When interventional radiologist Keith Woodward, MD, repairs an aneurysm, Adam Hill stands beside the surgeon and hands him the instruments.
But on a recent November afternoon, the 33-year-old manager of interventional radiological technicians at Fort Sanders Regional’s Comprehensive Stroke Center was in a different position. He was Dr. Woodward’s patient.
A brain aneurysm in an artery near his right ear had ruptured several hours earlier, causing a subarachnoid hemorrhage and giving Hill a 13-day hospital stay with a close-up view of Fort Sanders Regional’s heralded stroke care.
The night it happened Hill was “on call for strokes,” but when a call came around 3 a.m., the young father of two was battling what he described as “the worst headache I’ve ever had.” Although he recognized that as a symptom of an aneurysm, he thought he was “just being paranoid” and brushed the possibility aside. After all, headaches and nausea were not uncommon for him.
Hours passed; the pain didn’t. When he saw that his balance was also “off,” Hill’s suspicions of a cerebral hemorrhage grew. Those suspicions were shared by emergency room physician, Douglas Campbell, MD, after Hill and his wife Melissa arrived at the Fort Sanders Regional Emergency entrance around 11:15 a.m.
He knew that if it was an aneurysm, Dr. Woodward would likely be treating him. “I work with Dr. Woodward and I’ve seen him do some unbelievable stuff,” Hill said.
Just minutes after the scan confirmed a 4mm aneurysm on Hill’s brain, Dr. Woodward was face to face with his assistant-turned-patient. “I was shocked,” said Dr. Woodward, who has performed about 1,000 aneurysm repairs in 13 years of practice. “Normally, Adam would be assisting me, prepping and handing me the coils and ensuring the syringes used in the procedure do not contain air bubbles.”
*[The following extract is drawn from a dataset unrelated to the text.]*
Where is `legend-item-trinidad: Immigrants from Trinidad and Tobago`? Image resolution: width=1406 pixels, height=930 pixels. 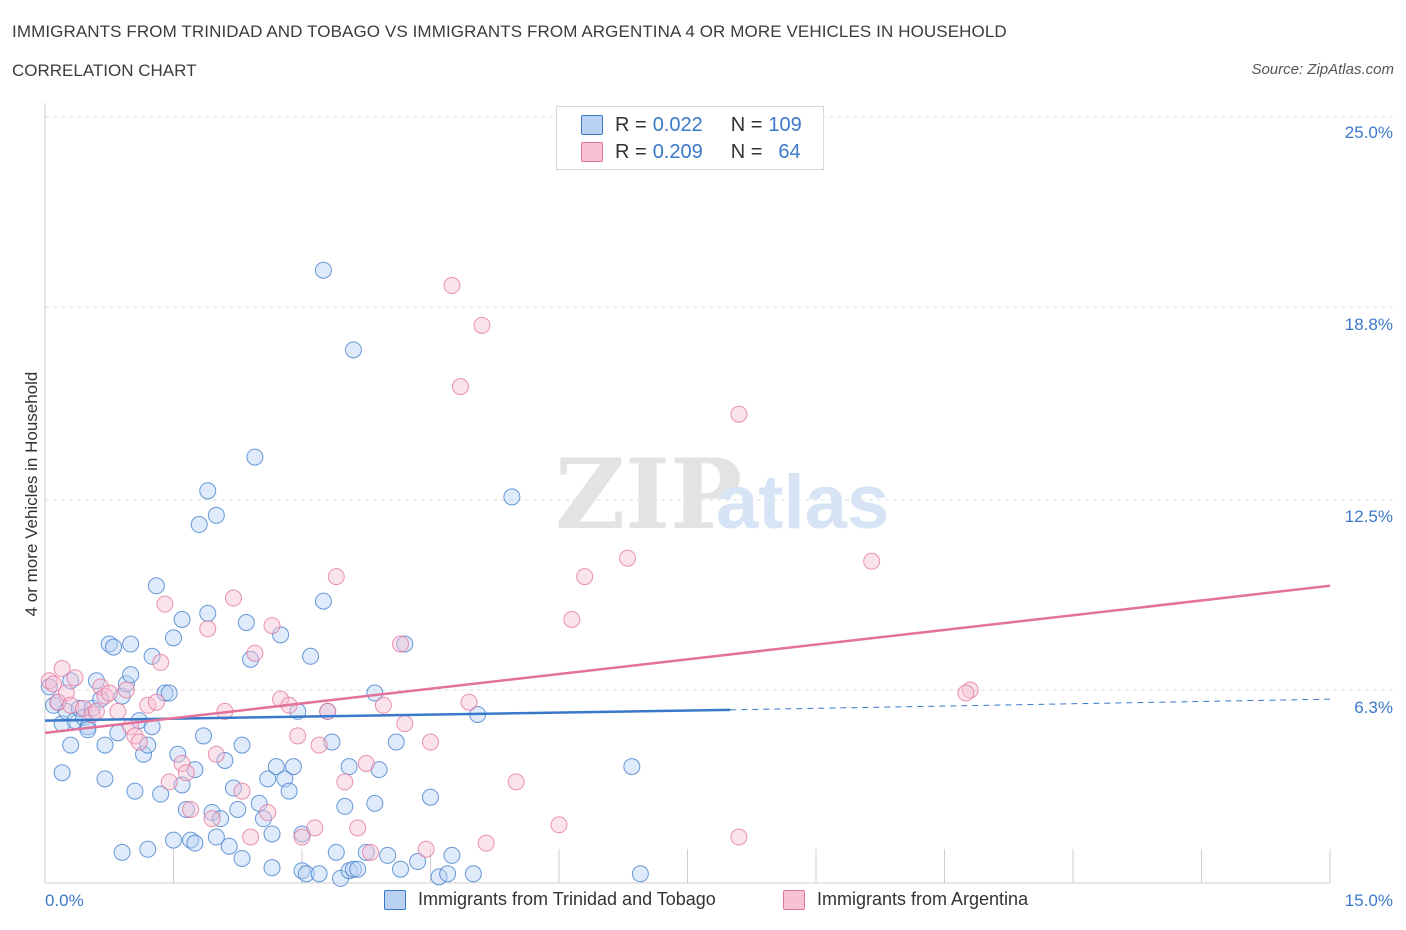 legend-item-trinidad: Immigrants from Trinidad and Tobago is located at coordinates (550, 900).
But if Dr. Woodward was shaken, it didn’t show as he performed an embolization using a technique known as endovascular coiling. The procedure accesses the femoral artery through a tiny incision in the groin. The radiologist uses a wire to guide the catheter through the aorta, up through the neck and into the site of the aneurysm. The guide wire is then removed and a contrast dye injected via the catheter to give clear radiographic images of the artery and aneurysm.
A microcatheter is then slipped into the larger catheter and used to carry spring-shaped platinum coils about twice the thickness of a human hair into the aneurysm. The coils are then “packed” into the sac, forming a mesh similar to steel wool. Blood cells are caught and clot on this mesh, sealing off the aneurysm from the artery circulation.
Dr. (Scott) Wegryn (a radiologist colleague of Dr. Woodward) was watching the procedure and he said it was one of the best procedures he ever saw Dr. Woodward do,” said Hill “He said it went smoothly – it was so perfect; there were no hiccups. He said Dr. Woodward got right up there, pulled it off, closed me up and sent me off to the Neuro Intensive Care Unit.”
A post-procedure checkup by occupational and physical therapists determined that Hill had not only survived his aneurysm rupture (50 percent of patients do not) but did so with no disabilities or deficits. Still, because younger patients are more susceptible to vasospasms, a dangerous after-effect of a rupture, he remained hospitalized at Fort Sanders Regional for 13 days as they kept close watch on him.
“The care I received was beyond excellent,” he said. “It was the best care I’ve had in my life. It was amazing. I was treated like a king.”
As Hill recovered in the hospital, he began to see his ordeal in a new light. “I got to see the whole perspective of the patient and that’s the best part,” he said. “We only get to see the patient for the procedure, but we never see them in the units, and once they leave … there are a lot of things they have to go through to get out the door. A lot of things have to line up just right. I got to see that part of the picture.”